Exercise requirements: Across all the records below, how many lines contain "will"? Respond with only the number.

========================

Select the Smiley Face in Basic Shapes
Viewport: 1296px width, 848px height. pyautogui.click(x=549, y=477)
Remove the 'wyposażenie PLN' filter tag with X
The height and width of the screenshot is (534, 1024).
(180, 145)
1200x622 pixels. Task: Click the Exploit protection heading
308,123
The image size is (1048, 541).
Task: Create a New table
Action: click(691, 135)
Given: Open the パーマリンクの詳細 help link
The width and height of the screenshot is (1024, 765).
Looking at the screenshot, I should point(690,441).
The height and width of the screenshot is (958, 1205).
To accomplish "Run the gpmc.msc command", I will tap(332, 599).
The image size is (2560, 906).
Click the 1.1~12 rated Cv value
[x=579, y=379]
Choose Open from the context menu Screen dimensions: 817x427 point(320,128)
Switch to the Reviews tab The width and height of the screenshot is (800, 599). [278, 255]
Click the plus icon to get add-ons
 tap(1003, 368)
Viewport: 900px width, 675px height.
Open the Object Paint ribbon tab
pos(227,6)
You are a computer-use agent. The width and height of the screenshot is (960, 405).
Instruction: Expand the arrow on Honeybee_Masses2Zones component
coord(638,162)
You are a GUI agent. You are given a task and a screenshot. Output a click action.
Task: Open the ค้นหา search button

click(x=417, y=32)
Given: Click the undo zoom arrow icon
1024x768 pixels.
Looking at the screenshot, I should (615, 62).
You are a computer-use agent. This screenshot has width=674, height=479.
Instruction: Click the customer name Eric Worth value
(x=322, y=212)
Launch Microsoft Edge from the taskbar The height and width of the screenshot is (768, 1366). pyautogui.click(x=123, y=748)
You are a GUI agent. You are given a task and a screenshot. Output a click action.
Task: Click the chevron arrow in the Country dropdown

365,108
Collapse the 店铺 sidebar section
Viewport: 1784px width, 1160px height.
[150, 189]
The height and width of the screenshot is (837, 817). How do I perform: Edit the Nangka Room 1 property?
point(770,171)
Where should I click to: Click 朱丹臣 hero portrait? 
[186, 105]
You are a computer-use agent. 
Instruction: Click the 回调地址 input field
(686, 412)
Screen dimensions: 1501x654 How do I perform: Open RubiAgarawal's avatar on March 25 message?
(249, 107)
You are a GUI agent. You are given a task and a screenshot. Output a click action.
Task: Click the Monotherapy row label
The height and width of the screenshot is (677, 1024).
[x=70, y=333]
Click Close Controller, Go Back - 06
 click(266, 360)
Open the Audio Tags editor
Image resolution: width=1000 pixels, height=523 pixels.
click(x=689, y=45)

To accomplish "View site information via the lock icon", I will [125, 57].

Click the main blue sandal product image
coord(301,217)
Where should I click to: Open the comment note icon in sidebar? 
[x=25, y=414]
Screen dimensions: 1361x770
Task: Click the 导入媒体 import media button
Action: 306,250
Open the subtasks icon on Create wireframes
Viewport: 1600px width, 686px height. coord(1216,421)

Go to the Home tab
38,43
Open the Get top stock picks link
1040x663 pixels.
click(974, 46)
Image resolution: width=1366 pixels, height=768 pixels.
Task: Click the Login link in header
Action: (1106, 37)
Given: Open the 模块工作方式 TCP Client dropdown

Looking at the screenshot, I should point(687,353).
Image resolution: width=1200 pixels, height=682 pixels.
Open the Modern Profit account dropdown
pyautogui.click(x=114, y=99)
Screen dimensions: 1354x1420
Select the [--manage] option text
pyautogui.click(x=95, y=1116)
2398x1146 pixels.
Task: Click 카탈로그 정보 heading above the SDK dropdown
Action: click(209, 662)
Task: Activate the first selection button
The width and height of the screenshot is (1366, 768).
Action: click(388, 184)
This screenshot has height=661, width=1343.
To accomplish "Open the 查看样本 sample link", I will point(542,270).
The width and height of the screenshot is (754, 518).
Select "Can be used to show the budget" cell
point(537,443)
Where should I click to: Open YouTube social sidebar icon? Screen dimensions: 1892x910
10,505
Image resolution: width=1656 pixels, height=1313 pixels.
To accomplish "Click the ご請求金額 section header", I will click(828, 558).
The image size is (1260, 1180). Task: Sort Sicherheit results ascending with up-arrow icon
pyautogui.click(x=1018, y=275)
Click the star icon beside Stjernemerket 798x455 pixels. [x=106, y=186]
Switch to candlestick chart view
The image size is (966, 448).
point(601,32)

========================

Solution for this task: 4